The similar DE intake among growing pigs fed the test ingredients suggest that they have similar DF characteristics and physicochemical properties (Noblet and Le Goff , 2001; Noblet and van Milgen, 2004). The DE, ME and MEn obtained in our study (Table 3) indicate that growing pigs have the ability to digest DF from the test ingredients (especially, PKM and BDG) and obtain enough energy for normal physiological functions and growth. However, the combination of PKM and BDG in equal proportions gave a higher faecal energy, which resulted in a numerical lower DE, ME and MEn intake by pigs. This could be attributed to the inability of microbial population in the large intestine and caecum to ferment the DF of PKM+BDG (Kidder and Manners, 1978) and possible interaction between the biochemical components of the two ingredients.

The ME:DE ratio of 96% (Table 3) obtained for our feed ingredients is in line with the report (0.96) of Noblet and van Milgen (2004), especially as the CP of the feed ingredients did not exceed 25% (range 18.74 to 22.49%) as shown in Table 1.

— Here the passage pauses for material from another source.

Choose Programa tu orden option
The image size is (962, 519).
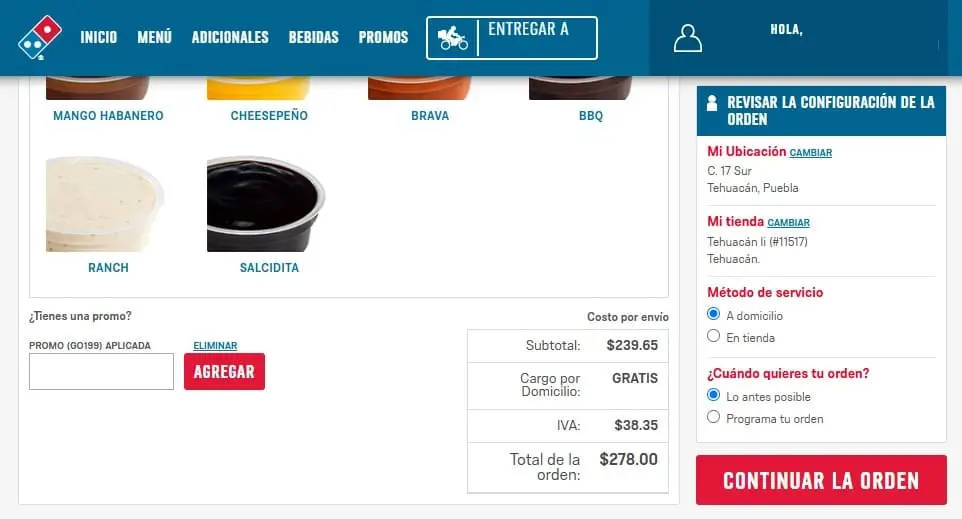(713, 417)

Nitrogen balance and protein utilization: Wheat offal significantly depressed N intake of pigs due to its lower CP content (Table 1). But this could not affect nitrogen balance and protein utilization indices of the growing pigs, suggesting that the differences in N intake were of no biological importance (Amaefule et al., 2006). While the feed ingredients did not give significant differences in N balance and protein utilization indices of pigs, there was no regular pattern in the numerical (non-significant) differences in the indices, suggesting that the feed ingredients were the same in protein quality.

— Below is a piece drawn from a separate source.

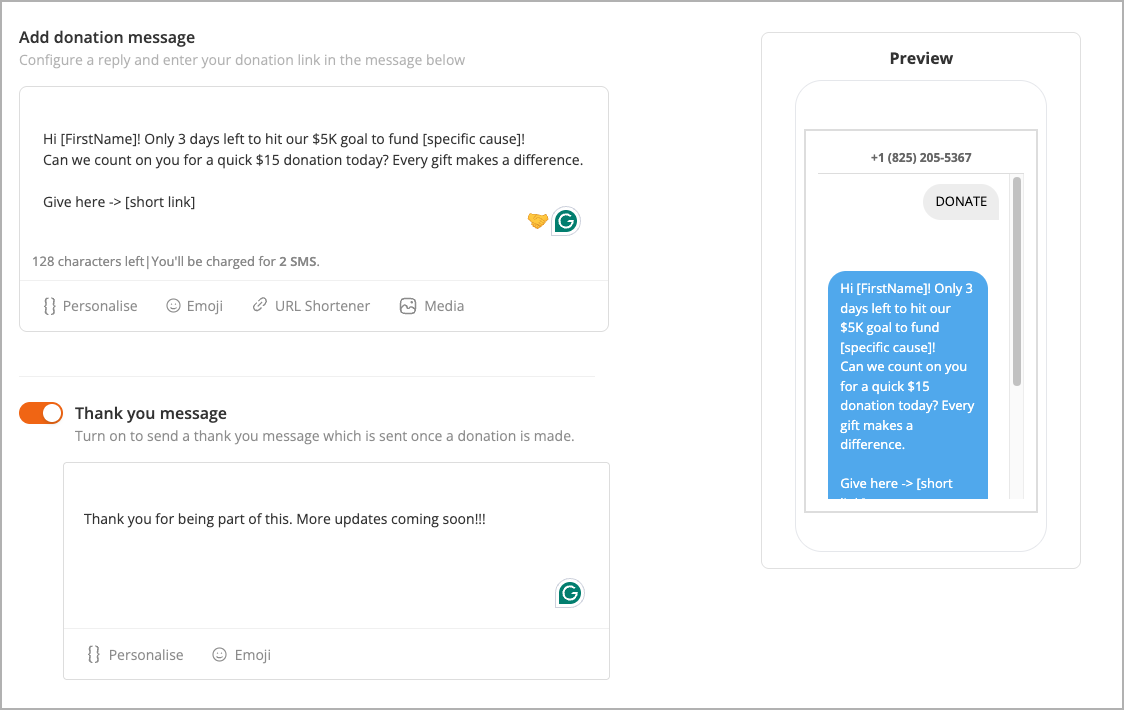Click the Personalise braces icon under thank you message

Conclusion: Palm Kernel Meal (PKM), Brewers Dried Grain (BDG), wheat offal or equal proportions of PKM and BDG fed to growing pigs have similar apparent nutrient digestibility coefficients, energy utilization, nitrogen balance and protein utilization. But it should be expected that wheat offal would increase DM and OM intakes and decrease digestibility coefficient of Ether Extract (EE) and also nitrogen intake.


We appreciate the funds provided by Michael Okpara University of Agriculture, Umudike (Senate Research Grant) that was used in constructing the metabolism cages and conducting the study. We also acknowledge the immense assistance received from Friday Eluwa and Victor Ukaonu during the period of data collection.